• **THE TASK**
What lines in the entries below contain the word "number"? Copy all of them.

------ GIVEN DATA ------

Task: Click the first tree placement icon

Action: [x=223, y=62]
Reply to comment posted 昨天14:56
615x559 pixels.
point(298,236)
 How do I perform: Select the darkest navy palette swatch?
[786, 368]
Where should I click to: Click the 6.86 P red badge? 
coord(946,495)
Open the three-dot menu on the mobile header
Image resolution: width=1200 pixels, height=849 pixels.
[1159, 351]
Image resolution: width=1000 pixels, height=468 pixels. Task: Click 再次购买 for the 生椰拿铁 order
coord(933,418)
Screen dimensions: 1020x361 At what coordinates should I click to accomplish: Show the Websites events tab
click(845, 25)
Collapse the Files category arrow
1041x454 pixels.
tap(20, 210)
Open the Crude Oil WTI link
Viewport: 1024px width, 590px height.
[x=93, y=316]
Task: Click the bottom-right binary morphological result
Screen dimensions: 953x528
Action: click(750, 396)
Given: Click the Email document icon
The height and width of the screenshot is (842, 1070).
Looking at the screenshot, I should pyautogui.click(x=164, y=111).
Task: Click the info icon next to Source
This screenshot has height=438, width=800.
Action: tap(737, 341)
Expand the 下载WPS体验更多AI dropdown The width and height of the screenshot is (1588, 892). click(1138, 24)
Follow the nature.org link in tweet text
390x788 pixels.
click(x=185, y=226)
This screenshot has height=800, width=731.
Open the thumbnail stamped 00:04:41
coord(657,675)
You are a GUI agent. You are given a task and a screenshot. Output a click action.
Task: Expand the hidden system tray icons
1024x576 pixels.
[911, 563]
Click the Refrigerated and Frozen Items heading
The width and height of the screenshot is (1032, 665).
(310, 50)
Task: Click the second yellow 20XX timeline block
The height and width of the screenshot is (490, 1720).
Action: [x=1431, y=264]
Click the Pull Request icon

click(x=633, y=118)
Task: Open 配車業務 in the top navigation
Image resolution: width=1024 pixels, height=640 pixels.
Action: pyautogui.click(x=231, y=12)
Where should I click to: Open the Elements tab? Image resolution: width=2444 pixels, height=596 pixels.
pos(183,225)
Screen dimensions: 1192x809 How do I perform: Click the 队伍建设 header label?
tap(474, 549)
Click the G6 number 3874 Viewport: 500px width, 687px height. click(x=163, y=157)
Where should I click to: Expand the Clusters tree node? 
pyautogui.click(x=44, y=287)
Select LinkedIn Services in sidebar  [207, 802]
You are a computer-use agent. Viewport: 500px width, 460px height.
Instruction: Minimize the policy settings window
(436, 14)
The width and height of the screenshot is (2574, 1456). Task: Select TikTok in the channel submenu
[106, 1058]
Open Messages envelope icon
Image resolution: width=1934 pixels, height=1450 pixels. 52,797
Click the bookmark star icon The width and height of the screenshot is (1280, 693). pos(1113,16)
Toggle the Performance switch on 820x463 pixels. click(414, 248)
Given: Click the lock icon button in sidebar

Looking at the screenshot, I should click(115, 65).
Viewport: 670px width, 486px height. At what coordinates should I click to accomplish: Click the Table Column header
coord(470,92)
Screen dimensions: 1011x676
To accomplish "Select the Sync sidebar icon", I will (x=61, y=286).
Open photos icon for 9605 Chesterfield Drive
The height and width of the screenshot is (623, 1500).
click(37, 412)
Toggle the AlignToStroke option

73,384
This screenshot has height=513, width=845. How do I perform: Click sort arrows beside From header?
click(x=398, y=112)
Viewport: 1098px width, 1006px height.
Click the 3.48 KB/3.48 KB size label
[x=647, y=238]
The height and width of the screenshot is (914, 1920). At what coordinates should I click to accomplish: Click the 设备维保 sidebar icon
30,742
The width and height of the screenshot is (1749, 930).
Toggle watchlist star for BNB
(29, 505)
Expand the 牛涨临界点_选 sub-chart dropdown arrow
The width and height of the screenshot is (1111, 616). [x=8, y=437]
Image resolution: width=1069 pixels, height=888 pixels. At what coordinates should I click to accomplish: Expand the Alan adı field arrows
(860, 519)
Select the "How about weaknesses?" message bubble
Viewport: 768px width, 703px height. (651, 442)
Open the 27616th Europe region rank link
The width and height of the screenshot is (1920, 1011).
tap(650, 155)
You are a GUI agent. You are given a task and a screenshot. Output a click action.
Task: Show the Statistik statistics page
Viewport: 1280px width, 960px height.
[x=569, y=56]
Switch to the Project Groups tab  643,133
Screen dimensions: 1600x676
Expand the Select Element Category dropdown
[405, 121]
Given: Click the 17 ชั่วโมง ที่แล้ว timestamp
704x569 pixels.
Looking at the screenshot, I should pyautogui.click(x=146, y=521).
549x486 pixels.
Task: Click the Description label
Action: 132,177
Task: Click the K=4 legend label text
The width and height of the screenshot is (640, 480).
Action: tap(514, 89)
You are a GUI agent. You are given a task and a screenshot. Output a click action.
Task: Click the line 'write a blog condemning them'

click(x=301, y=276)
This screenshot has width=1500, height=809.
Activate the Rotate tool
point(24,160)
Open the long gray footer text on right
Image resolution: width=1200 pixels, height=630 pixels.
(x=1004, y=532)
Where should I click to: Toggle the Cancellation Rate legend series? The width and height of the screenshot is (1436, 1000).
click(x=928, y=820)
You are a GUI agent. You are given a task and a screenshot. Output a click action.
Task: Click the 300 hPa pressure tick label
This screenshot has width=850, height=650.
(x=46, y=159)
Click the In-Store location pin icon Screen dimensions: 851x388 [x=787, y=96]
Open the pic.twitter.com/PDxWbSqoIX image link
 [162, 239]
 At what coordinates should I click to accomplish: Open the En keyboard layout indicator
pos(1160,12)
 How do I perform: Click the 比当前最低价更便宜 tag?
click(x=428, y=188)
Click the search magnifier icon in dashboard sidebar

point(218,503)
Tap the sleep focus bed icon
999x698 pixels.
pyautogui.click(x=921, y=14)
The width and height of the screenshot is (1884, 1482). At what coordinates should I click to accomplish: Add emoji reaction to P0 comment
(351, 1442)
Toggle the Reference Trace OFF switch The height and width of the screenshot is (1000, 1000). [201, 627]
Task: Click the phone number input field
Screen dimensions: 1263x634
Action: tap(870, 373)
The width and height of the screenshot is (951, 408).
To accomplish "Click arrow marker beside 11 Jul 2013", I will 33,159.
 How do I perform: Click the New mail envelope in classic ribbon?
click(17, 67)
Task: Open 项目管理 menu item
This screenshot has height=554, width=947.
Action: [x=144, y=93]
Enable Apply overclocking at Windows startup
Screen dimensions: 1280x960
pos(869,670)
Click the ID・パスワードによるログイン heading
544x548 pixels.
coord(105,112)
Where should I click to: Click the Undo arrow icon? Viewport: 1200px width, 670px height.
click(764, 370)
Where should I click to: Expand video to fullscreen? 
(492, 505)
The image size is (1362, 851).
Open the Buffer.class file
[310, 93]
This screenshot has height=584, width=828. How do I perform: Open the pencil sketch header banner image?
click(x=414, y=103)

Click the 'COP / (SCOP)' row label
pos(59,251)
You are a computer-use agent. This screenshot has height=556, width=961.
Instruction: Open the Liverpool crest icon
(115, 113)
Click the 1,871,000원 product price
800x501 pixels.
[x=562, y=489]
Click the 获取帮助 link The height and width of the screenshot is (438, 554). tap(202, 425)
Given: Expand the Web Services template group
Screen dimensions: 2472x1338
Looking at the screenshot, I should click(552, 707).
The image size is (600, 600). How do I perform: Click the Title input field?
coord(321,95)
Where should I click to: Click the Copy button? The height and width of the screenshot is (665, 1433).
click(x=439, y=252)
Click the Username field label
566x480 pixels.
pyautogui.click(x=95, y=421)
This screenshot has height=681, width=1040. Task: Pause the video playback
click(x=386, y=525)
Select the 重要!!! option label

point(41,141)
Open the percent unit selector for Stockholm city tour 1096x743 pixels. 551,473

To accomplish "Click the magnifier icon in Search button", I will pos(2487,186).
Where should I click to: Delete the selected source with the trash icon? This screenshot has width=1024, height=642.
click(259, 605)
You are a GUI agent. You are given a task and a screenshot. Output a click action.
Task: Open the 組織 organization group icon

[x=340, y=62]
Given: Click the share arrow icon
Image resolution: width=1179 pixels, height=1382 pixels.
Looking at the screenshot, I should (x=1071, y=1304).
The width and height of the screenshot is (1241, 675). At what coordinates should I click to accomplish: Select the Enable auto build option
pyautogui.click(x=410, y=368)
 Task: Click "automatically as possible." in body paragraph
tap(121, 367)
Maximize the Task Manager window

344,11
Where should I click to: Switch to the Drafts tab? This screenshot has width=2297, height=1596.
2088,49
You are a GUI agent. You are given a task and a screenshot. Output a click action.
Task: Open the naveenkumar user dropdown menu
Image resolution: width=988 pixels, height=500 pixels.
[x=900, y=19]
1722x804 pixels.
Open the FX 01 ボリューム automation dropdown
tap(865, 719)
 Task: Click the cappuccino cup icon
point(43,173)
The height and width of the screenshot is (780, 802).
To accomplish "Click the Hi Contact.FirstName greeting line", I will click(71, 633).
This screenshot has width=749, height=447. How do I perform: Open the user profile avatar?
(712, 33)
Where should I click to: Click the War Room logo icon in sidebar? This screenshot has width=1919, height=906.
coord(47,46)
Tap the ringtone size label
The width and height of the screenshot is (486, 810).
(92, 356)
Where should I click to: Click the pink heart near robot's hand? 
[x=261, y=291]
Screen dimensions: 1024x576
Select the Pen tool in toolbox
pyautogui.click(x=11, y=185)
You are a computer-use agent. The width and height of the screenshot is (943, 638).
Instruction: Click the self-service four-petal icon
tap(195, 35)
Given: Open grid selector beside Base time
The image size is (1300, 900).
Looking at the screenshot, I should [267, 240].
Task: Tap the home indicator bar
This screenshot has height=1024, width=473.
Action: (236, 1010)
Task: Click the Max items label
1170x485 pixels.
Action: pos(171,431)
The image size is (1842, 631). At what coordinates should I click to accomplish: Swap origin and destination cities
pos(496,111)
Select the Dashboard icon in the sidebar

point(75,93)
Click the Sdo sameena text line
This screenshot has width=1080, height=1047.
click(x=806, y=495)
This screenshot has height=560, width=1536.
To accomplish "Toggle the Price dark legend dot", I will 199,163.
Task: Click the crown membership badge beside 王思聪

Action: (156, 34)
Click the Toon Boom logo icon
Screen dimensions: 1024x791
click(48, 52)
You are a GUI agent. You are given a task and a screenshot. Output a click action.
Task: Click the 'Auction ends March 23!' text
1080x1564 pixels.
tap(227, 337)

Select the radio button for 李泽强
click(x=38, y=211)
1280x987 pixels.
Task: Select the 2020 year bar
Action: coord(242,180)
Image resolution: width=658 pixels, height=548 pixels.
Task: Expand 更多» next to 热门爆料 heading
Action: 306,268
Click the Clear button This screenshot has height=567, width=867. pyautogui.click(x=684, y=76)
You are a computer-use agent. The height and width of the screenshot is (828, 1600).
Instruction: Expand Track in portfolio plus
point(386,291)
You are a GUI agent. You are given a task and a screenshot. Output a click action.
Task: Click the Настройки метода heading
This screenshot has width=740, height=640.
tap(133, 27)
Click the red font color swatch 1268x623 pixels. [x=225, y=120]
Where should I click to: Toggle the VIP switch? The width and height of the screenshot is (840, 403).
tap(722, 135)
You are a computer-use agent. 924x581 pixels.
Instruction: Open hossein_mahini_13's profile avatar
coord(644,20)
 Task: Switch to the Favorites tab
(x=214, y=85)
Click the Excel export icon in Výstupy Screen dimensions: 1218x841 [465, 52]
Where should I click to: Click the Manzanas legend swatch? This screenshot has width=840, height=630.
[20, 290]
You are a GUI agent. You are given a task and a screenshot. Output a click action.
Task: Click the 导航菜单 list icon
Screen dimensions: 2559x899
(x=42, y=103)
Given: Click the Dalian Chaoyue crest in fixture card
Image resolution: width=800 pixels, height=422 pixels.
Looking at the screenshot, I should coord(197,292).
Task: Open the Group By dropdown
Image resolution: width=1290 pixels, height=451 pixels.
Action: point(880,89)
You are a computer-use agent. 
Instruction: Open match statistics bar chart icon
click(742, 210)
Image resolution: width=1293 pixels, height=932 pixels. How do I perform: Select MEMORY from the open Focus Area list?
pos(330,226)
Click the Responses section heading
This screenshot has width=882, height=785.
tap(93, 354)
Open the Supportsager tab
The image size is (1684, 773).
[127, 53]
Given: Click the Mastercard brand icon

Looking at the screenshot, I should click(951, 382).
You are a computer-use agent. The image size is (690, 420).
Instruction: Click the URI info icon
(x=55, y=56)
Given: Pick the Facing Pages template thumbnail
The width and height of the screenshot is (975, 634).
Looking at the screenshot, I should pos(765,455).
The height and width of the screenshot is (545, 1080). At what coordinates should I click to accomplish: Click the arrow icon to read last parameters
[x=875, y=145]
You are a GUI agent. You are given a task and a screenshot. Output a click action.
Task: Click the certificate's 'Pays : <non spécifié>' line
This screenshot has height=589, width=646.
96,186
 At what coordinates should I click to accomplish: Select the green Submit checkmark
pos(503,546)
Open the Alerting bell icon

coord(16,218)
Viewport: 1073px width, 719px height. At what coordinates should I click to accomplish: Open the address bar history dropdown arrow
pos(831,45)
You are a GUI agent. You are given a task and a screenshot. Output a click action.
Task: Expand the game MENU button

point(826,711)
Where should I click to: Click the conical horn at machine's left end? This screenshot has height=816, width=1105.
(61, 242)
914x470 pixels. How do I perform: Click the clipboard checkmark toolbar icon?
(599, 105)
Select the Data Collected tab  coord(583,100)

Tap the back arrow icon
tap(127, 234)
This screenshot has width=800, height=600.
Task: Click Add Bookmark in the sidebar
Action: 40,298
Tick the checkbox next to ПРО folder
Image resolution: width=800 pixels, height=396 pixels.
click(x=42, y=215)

------

• **RESPONSE AREA**
Click the G6 number 3874 Viewport: 500px width, 687px height. click(x=163, y=157)
Task: Click the phone number input field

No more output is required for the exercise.